STATED TASK -
Rewrite the lines below starting at the one containing "You are a computer-use agent." and ending at the one containing "Instruction: Open the", changing "sidebar" to "side panel" and keeping everything else the same.

MATERIAL SUPPLIED -
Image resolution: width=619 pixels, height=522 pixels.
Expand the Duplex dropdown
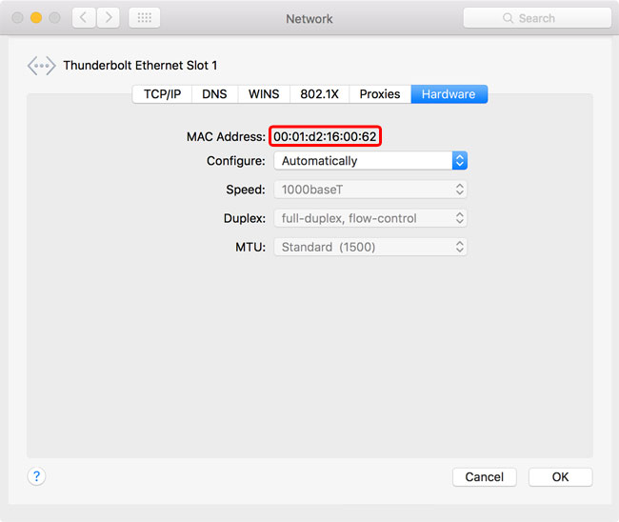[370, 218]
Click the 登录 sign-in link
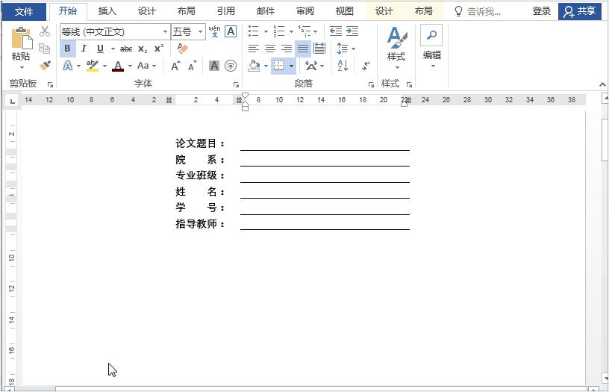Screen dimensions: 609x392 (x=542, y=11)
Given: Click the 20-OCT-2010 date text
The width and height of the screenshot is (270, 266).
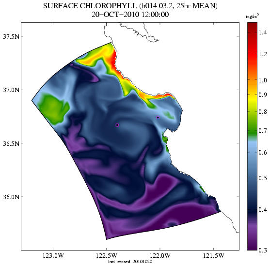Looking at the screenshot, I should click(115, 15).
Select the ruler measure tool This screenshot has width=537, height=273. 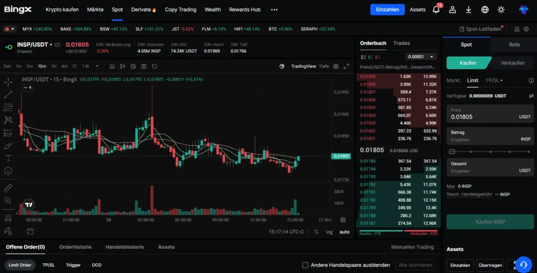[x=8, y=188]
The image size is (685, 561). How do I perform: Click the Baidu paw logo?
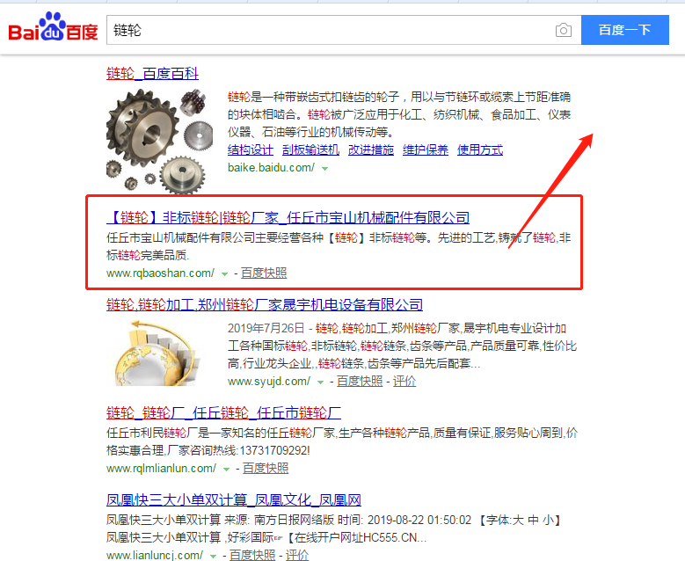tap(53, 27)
==
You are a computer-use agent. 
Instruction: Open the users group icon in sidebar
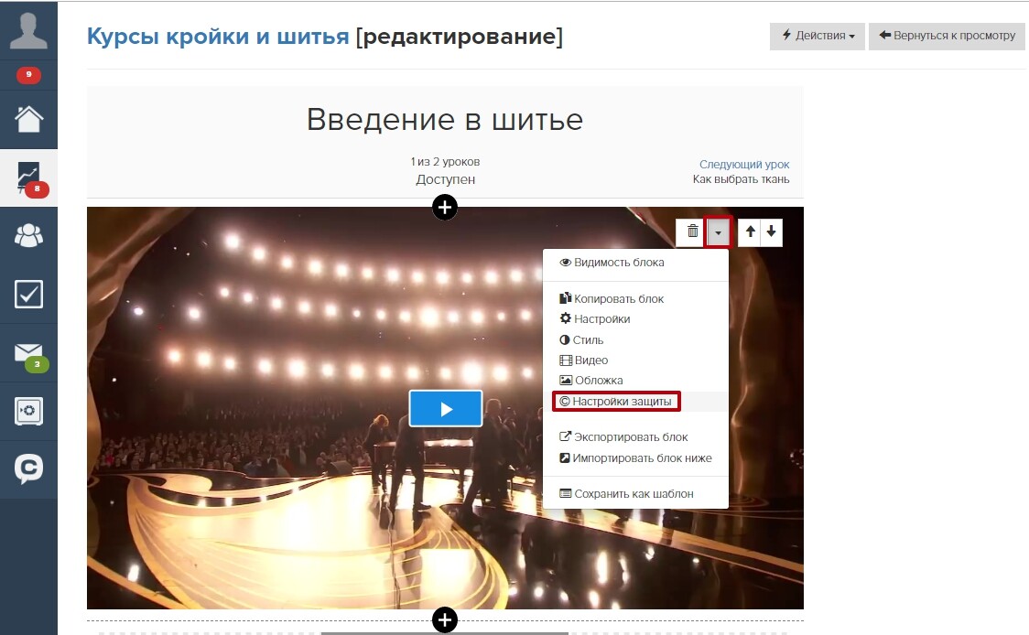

SOLUTION BELOW -
You are a computer-use agent. 
Instruction: Open the users group icon in side panel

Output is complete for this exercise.